At the Commonwealth, Eugene, Ezekiel, and Princess clear walkers out of abandoned buildings with Stephanie as punishment for using the radio without authorization. Princess pressures Ezekiel, who is suffering from thyroid cancer, to go to the hospital. Meanwhile, Yumiko attempts to schedule a meeting with Pamela Milton, the leader of the Commonwealth, but is unable to do so due to the Commonwealth's bureaucracy. Yumiko's brother, Tomi, is happy in his new job as a baker and begs her not to tell anyone that he was a surgeon before the apocalypse, but he is suddenly seized by Commonwealth forces. Lance Hornsby tells Yumiko that if she becomes a legal counselor for Pamela Milton's cabinet, she might be able to free Tomi and her friends from community service.

Two Reapers return to Meridian and inform Pope that they couldn't find Maggie's group. Pope is infuriated, but Leah intervenes and takes the blame. Pope angrily orders Leah and Daryl to scout the area again.
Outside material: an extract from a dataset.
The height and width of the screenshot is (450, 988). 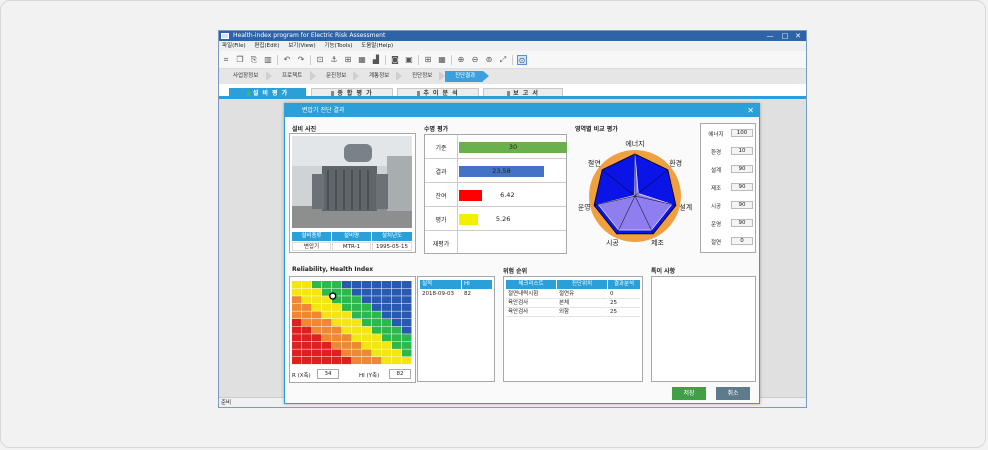 I want to click on step-diagnosis-result: 진단결과, so click(x=467, y=76).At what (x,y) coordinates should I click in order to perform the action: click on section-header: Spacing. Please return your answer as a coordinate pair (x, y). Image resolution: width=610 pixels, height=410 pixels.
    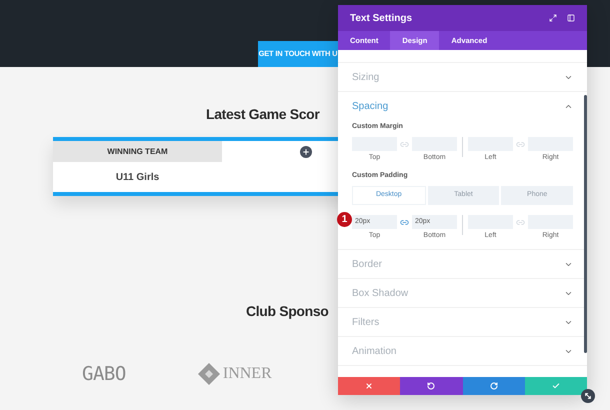
    Looking at the image, I should click on (462, 106).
While walking alone, Daryl asks Leah about the Reapers' history; Leah says they took Meridian because they needed a place to stay, and that they are only hunting Maggie so she doesn't try to take revenge. Leah confides in Daryl that she sees Pope as a father figure and that his recent behavior is unusual.

When Ezekiel returns a few days later, they are given a new assignment to clear walkers along a perimeter. Eugene and Stephanie find Sebastian Milton and his girlfriend under attack by walkers; however, when they save their lives, Sebastian is ungrateful. The two argue as Stephanie kills another approaching walker, and the argument escalates when Eugene punches Sebastian for his lack of gratitude. Mercer and Lance arrive on the scene and take Eugene into custody after Sebastian accuses Eugene of attacking him. Eugene is imprisoned, and Lance orders him to give up Alexandria's location or he will stay in jail.

Daryl and Leah come across a lone survivor, who claims he is looking for supplies for his sick wife. Leah radios Pope and asks what to do, and Pope orders them to kill the survivor and his family. The survivor leads Leah and Daryl to his hideout, where his sick wife and son are. Leah tells the man to leave with his son and never return, and he obliges as Daryl mercy kills his wife. Meanwhile, in a large clearing in the forest, after gathering a large horde, Maggie and Elijah discover that Elijah's sister has died and reanimated as a member of their horde.

== Reception ==
=== Critical reception ===
The episode received positive reviews. On review aggregator site Rotten Tomatoes, "Promises Broken" has a score of 92%, with an average score of 7.1 across 12 reviews. The critical consensus reads: "This installment of The Walking Dead doesn't contain a whole lot of chomp, but it effectively entwines disparate plot threads in a way that promises a big payoff soon enough."

Ron Hogan for Den of Geek gave the episode 3 out of 5 stars, writing that: "It feels dismissive to call 'Promises Broken' a table-setting episode, but that’s what it is." Hogan praised the chemistry between Reedus and Collins, but felt that the episode was mostly set up for future episodes, and the episode by itself is only mediocre. Erik Kain for Forbes called the episode "much more grounded" than the previous episode.

=== Ratings ===
The episode was seen by 1.89 million viewers in the United States on its original air date. It marked an increase in ratings from the previous episode, which had 1.78 million viewers.